Now we have a brand new database named iris2 that shares the same data as the original iris database. Were we to make changes to iris2 and commit them, we'd fork the database from its shared history. No extra space has been used so far, just ref manipulation.

Dropping Databases

When you are done with a database, you can drop it from the ref-tracker. This does not remove the underlying block data, because it may be shared among many database versions. Instead, a background janitor process should perform garbage collection based on what nodes are reachable from the desired set of database versions to keep.

=> (conn/drop-db! conn "iris2")
{:merkle-db.database/committed-at #inst "2017-10-24T21:15:05.572Z",
 :merkle-db.database/name "iris2",
 :merkle-db.database/version 2,
 :merkledag.node/id nil}

=> (conn/list-dbs conn)
({:merkle-db.database/committed-at #inst "2017-10-24T21:03:14.293Z",
  :merkle-db.database/name "iris",
  :merkle-db.database/version 2,
  :merkledag.node/id #data/hash "QmY6LL3MArYnyjbijLnbF7JcqhLaC32qnjtN2G9JJq966w"})

Tables

Now that you understand the basics of databases, let's talk tables. Each database is a container for some data in its tables. Each table corresponds to a 'kind' of data you might want to use; not every record in a table needs to have exactly the same shape, but generally they'll have common sets of fields.

=> (require '[merkle-db.database :as db])

=> (def db (conn/open-db conn "iris"))
---*---
TO BE DONE. In the merkle-db excerpt, what does dropping a database from the ref-tracker leave in place?

ENTRIES SHOWN.
---*---
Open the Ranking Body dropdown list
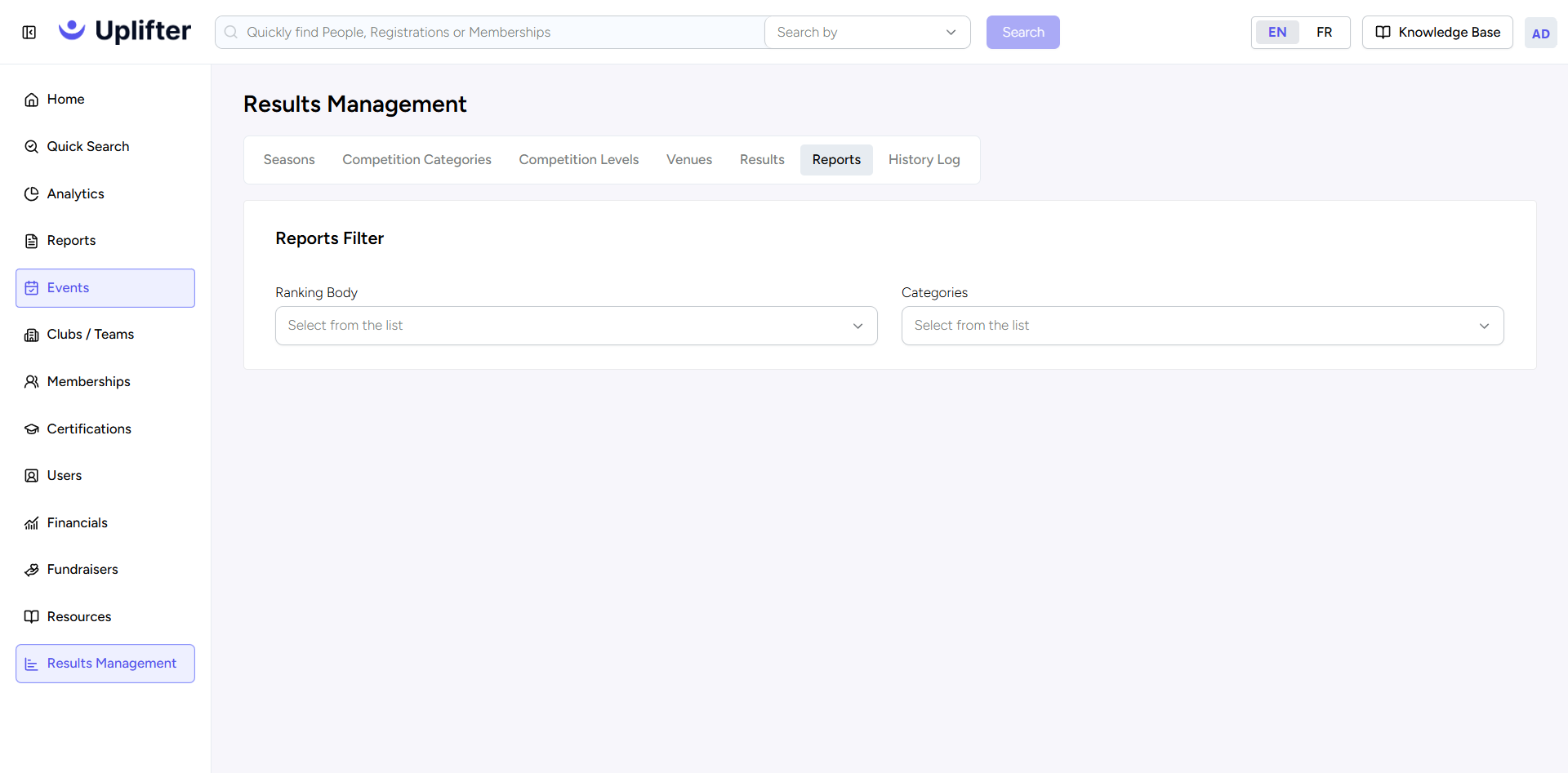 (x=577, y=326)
---*---
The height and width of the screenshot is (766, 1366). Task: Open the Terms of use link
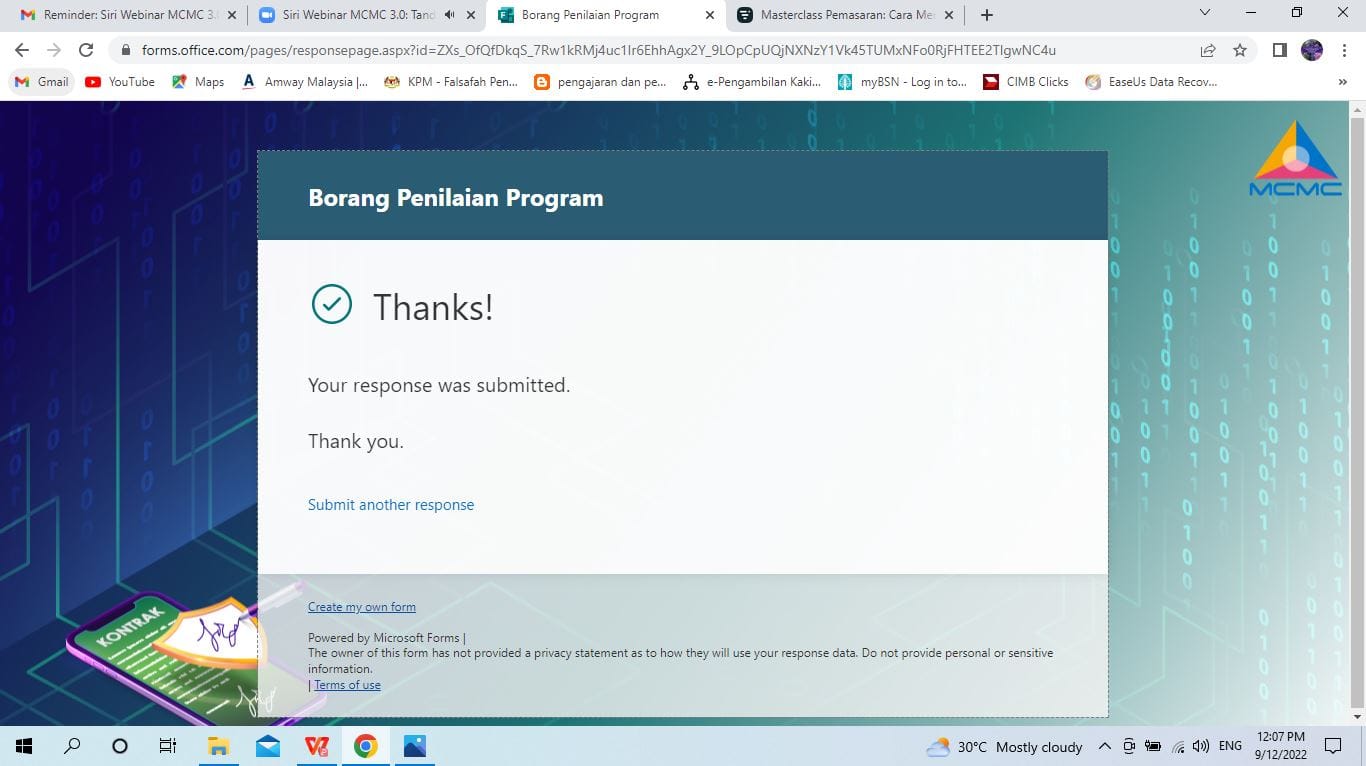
---*---
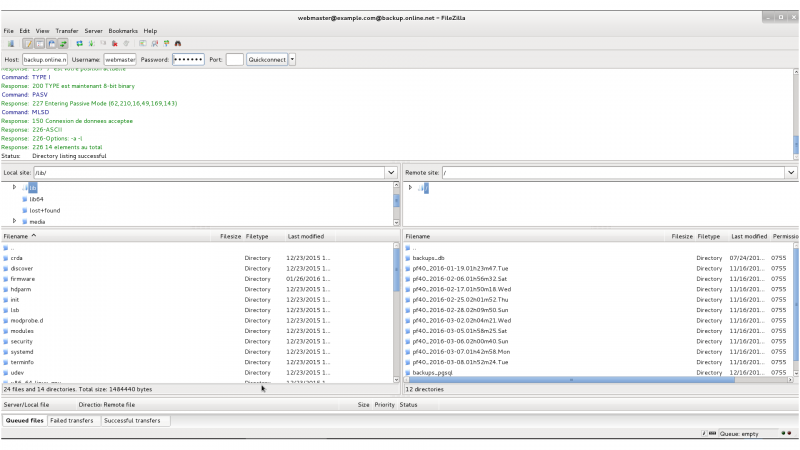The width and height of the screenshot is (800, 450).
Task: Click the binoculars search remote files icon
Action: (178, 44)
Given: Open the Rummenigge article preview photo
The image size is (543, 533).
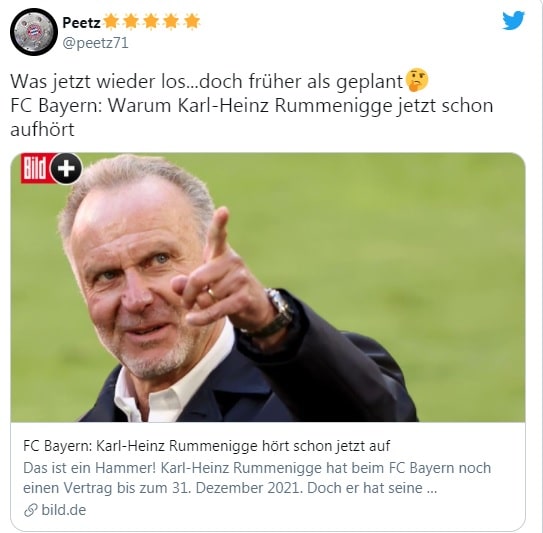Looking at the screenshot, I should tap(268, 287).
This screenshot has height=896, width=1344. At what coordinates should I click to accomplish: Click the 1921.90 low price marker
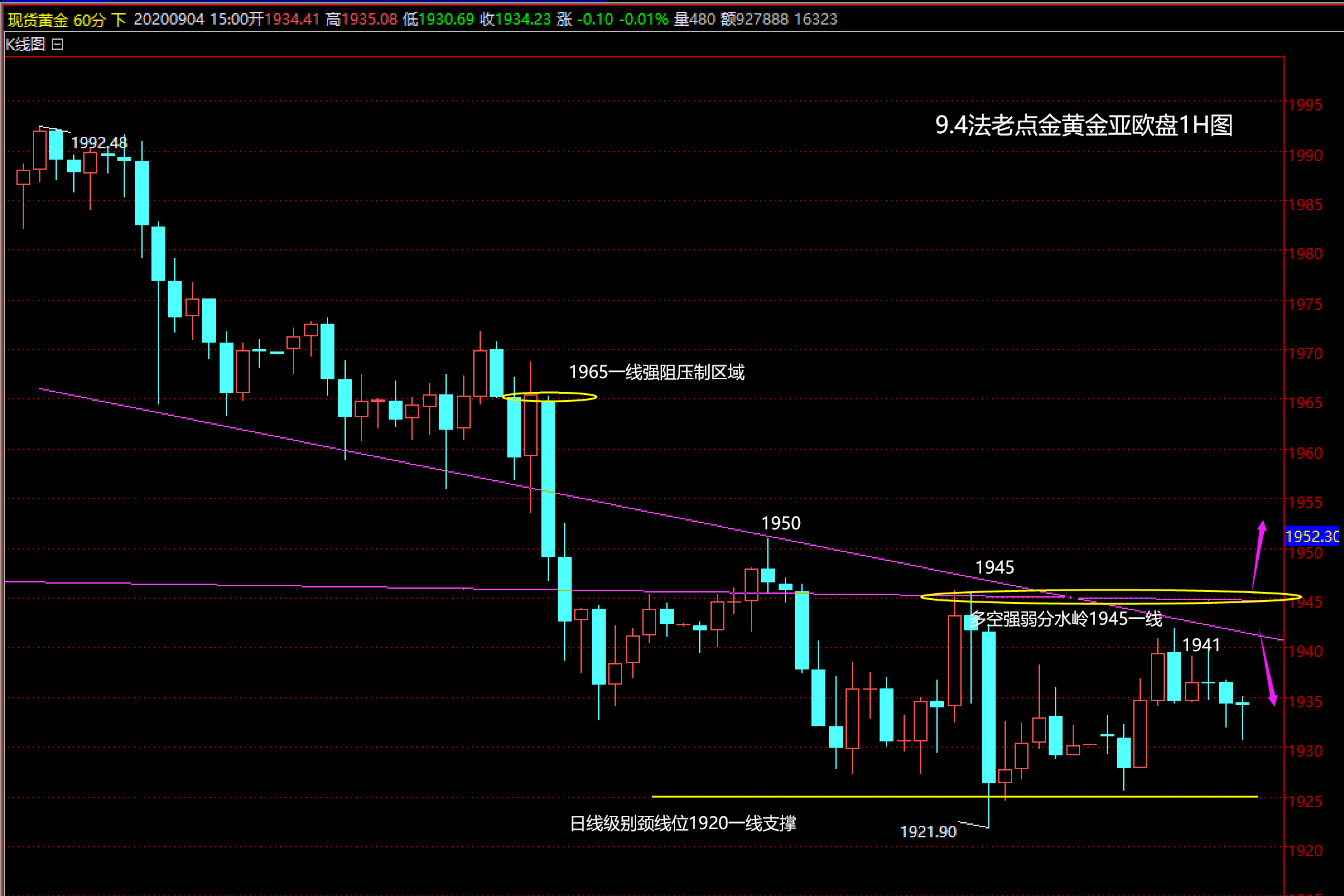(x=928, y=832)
---*---
EXPECTED ANSWER. The underlying block data.